Wednesday, October 18, 2006

Hiaasen on Amendment 3

Posted on Sun, Oct. 15, 2006, Miami Herald

Special interests behind push for Amendment 3

One of the most audacious and cynical attacks on the rights of Florida voters will appear as ''Amendment 3'' on the Nov. 7 ballot.

A coalition of powerful special interest groups wants to amend the state Constitution to make it harder to -- of all things -- amend the state Constitution.

To thwart grass-roots movements that threaten their chokehold on the Tallahassee power structure, the promoters of Amendment 3 want the rules changed so that all future amendments will require 60 percent of the popular vote, instead of the current simple majority.

Those conspiring in this power grab are hiding behind a lofty-sounding front called ''Protect Our Constitution,'' which more truthfully ought to be named ``Protect Our Political Connections.''

Among the industry lobby groups and big-name companies that don't trust Floridians to shape their own constitution: The National Association of Home Builders, Blue Cross/Blue Shield, The Florida Association of Realtors, U.S. Sugar, The St. Joe Co., Lykes Bros. Inc., the Florida Chamber of Commerce and Publix (where shopping might be a pleasure, but civic activism is apparently an annoyance).

Most corporate donors to the Amendment 3 campaign aren't publicizing their involvement because they don't want Floridians to get the right idea -- that it's a sucker punch disguised as reform.

The entire point of citizens' initiatives is to enable frustrated voters to press an issue that their elected representatives have chosen to ignore. In Florida, the only way to do that is to change the Constitution.

A watershed example was the amendment banning the use of large commercial gill nets, which had been wiping out vast schools of game fish while indiscriminately killing other species, including turtles.

Top state lawmakers, several of whom were taking campaign contributions from the commercial fishing industry, refused for years to do anything about the nets.

Conservation groups then joined with recreational anglers and circulated hundreds of petitions to put the issue on a statewide ballot. The measure passed overwhelmingly in 1994.

Scrolling the list of Amendment 3's donors, you can understand why they're eager to shut the public out of the lawmaking business.

Ten years ago, Big Sugar spent millions to defeat a proposed amendment that would have levied a penny-per-pound tax on sugar, the revenue to be used for cleaning up the Everglades.

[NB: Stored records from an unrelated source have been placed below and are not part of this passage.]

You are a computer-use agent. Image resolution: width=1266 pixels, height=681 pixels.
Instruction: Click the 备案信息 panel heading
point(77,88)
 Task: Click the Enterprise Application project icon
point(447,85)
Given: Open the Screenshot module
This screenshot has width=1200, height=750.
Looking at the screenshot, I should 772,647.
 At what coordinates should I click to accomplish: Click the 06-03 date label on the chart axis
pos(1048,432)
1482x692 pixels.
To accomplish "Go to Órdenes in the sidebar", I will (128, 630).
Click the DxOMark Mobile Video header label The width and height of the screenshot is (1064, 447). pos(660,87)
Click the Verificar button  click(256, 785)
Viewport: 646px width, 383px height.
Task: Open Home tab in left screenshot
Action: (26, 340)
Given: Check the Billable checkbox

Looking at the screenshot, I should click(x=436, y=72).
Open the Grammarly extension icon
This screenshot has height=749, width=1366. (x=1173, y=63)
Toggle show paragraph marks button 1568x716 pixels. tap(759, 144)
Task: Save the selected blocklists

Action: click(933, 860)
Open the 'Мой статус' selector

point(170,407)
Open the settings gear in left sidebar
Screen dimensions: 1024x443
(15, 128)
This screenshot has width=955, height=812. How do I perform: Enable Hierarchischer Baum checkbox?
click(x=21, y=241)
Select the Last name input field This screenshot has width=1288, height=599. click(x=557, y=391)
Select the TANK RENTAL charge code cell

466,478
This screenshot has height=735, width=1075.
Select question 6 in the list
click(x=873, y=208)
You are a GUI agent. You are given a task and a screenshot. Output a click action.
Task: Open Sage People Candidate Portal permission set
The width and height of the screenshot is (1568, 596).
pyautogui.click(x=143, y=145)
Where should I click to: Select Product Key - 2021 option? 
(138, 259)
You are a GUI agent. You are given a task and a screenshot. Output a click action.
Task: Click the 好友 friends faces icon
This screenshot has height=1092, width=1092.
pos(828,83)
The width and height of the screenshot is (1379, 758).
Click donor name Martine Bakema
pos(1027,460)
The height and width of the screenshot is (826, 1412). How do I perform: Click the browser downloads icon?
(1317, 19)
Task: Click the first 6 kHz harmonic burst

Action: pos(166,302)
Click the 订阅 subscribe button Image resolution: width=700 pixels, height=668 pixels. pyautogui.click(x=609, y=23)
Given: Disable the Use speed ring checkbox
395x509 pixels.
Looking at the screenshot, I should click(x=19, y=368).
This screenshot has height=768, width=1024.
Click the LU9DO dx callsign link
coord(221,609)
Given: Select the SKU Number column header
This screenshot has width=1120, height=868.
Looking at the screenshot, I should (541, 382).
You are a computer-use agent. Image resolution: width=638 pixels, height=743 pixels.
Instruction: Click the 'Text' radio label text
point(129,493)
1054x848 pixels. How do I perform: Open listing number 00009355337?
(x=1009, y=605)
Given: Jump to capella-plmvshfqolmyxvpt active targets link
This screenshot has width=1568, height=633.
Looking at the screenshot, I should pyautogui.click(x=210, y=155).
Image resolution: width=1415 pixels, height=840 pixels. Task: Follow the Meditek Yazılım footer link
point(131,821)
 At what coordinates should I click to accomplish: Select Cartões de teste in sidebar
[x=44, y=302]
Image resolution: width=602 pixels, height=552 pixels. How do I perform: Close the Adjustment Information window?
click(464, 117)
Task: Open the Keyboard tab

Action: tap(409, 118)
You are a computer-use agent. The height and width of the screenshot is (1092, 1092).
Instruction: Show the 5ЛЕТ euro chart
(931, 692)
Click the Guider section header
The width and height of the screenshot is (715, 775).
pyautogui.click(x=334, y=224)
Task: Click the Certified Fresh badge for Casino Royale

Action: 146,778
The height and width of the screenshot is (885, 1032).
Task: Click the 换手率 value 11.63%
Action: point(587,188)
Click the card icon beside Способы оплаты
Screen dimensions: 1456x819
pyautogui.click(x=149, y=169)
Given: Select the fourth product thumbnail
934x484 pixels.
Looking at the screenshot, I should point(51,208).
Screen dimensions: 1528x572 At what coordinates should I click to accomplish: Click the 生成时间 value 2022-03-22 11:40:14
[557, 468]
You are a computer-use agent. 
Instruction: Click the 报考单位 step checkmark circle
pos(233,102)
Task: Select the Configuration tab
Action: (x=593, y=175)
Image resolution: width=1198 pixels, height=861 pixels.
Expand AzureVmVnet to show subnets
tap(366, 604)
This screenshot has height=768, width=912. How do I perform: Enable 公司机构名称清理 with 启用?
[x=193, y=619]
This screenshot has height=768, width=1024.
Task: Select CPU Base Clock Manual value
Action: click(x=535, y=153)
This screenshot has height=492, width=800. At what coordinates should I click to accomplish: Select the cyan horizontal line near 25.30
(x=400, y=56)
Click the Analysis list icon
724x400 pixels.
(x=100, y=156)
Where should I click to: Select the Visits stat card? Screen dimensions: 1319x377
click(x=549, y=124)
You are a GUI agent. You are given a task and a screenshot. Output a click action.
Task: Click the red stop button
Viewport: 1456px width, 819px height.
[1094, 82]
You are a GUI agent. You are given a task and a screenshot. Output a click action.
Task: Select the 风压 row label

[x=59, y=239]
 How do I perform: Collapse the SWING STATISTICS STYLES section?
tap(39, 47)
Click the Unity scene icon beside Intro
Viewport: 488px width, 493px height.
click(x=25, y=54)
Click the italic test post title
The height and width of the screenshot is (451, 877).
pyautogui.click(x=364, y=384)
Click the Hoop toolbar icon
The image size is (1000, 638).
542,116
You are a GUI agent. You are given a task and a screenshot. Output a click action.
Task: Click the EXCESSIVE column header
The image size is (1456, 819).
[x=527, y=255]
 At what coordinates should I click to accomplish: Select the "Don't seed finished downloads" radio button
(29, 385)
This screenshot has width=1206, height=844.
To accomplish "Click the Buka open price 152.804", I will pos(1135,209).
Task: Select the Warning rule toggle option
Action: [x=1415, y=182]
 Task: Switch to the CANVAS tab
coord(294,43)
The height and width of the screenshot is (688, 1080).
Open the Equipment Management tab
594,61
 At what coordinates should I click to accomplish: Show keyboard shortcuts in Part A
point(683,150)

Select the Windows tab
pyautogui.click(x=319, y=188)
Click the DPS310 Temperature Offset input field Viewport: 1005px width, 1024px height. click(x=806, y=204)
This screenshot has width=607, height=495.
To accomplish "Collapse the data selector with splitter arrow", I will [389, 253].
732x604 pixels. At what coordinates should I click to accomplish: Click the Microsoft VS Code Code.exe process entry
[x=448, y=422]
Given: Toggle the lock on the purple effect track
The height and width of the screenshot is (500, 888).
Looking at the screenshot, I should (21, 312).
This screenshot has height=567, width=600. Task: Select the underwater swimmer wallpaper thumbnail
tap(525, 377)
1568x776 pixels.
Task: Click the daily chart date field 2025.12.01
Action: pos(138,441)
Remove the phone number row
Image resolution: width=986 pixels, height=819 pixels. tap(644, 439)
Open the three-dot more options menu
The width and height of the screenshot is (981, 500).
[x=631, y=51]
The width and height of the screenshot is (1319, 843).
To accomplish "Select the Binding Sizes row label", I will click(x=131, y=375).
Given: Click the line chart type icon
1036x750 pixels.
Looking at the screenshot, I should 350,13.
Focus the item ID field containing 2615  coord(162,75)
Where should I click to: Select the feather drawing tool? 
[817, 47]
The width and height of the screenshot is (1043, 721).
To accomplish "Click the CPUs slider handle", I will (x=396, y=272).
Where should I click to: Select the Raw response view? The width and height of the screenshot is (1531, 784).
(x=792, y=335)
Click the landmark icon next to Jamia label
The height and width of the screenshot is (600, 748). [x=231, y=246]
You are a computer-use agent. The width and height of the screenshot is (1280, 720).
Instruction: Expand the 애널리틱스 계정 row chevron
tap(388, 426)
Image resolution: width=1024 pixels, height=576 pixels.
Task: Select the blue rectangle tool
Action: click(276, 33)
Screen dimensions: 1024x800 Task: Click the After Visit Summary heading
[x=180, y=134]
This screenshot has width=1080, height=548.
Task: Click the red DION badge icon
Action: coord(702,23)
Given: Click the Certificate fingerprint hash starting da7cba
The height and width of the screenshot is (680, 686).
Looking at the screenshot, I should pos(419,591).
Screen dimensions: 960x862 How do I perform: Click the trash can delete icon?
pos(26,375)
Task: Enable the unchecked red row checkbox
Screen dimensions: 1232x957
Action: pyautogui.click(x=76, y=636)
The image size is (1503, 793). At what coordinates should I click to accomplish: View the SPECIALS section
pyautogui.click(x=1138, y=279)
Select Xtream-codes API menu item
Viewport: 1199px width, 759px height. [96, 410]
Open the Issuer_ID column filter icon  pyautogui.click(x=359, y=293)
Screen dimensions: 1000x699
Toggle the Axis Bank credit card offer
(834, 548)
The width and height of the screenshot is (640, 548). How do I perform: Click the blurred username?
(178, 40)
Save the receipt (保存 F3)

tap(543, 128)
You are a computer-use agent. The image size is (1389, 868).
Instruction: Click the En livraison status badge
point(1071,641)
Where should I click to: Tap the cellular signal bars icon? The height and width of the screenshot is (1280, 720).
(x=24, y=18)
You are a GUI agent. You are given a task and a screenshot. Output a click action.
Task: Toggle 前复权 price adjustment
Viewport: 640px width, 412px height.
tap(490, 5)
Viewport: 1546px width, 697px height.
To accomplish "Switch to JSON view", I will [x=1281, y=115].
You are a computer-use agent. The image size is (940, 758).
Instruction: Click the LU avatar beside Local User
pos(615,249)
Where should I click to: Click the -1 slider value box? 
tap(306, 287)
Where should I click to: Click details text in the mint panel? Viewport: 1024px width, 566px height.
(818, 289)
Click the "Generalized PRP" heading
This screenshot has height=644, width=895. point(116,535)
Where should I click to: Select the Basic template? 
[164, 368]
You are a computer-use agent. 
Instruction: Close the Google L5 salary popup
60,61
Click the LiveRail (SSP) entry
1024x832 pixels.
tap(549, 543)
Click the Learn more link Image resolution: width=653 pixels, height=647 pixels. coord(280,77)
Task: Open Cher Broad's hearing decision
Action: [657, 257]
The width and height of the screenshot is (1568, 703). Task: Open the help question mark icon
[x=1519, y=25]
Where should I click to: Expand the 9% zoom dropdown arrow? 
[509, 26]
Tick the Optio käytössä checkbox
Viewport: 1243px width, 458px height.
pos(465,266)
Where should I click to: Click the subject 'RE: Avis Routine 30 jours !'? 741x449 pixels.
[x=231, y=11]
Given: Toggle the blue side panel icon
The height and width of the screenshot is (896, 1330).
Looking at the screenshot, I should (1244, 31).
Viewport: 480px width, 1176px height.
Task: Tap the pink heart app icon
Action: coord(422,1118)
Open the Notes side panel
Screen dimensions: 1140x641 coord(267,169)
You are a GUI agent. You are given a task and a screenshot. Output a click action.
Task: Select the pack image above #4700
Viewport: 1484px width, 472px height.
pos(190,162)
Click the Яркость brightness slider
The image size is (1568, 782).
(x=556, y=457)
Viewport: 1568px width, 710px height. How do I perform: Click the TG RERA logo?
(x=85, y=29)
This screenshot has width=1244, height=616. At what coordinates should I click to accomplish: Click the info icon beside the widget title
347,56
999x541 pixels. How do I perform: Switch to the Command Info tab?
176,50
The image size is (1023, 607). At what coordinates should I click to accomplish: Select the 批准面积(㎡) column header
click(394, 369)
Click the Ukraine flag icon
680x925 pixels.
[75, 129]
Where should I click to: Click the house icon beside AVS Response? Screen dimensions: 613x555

Publix and the Florida Chamber of Commerce were both stung by a 2004 amendment raising the minimum wage to $6.15 an hour -- something their toadies in the Legislature had loyally declined to do.

The construction and real-estate industries are desperately nervous about the growing push for a ''Hometown Democracy'' amendment that would give voters a direct voice in major growth decisions in their communities.

If Amendment 3 passes, Florida would be the only state in the nation requiring 60 percent voter approval for a citizen initiative. That means a minority of 41 percent could defeat any proposed change in the Constitution.

Supporters of that idea say that too many frivolous amendments are getting on the ballot these days. Their favorite target of scorn is the recent ban on cages for pregnant pigs, although it's not clear how that has inconvenienced anybody but a few hog farmers.

More irksome to well-connected special interests are the substantive amendments spawned by citizen groups -- the ban on indoor smoking, the limit on class sizes, the hike in the minimum wage, mandatory term limits for officeholders and the cap on tax hikes on homestead property.

In every instance, the reason that public activists got involved is because those elected to speak for the public wouldn't step to the plate. Not all those amendments were perfectly crafted, but neither are many of the laws passed by the Legislature.

Corporate players in Tallahassee know they can't seduce the majority of voters as easily as they seduce politicians. There's a certain scornful confidence, however, that 41 percent of the people can be persuaded to vote against just about anything, if enough money is spent on a slick media blitz.

That's how the folks behind Amendment 3 plan to sell the idea that it's an overdue refinement of the Constitution, when in truth it's a gift to big businesses and their lobbyists.

Voters do make mistakes -- look at some of the lightweights and losers who get elected to office. Eventually, though, the people get wise.

That's what happened to the 2000 amendment approving a high-speed bullet train. The concept looked nifty on paper, but in reality it was a recipe for a half-baked, budget-breaking boondoggle.

Thanks to vigorous campaigning by Gov. Jeb Bush, Floridians eventually saw the light, and the train amendment was repealed before the first inch of track was laid.

Opposition to Amendment 3 is bipartisan and diverse, from former Sen. Bob Graham to ultraconservative religious leaders. They're united in the view that any law that makes it more difficult for citizens to be heard -- and easier for special interests to stack the political deck -- is bad.

Amendment 3's supporters are hoping most people won't bother to read the fine print on the ballot item, and will instead fall for the well-financed hype.

The magic number to prove them wrong is 50.1 percent, at least for now. If you honestly want to protect Florida's Constitution, vote No on Amendment 3.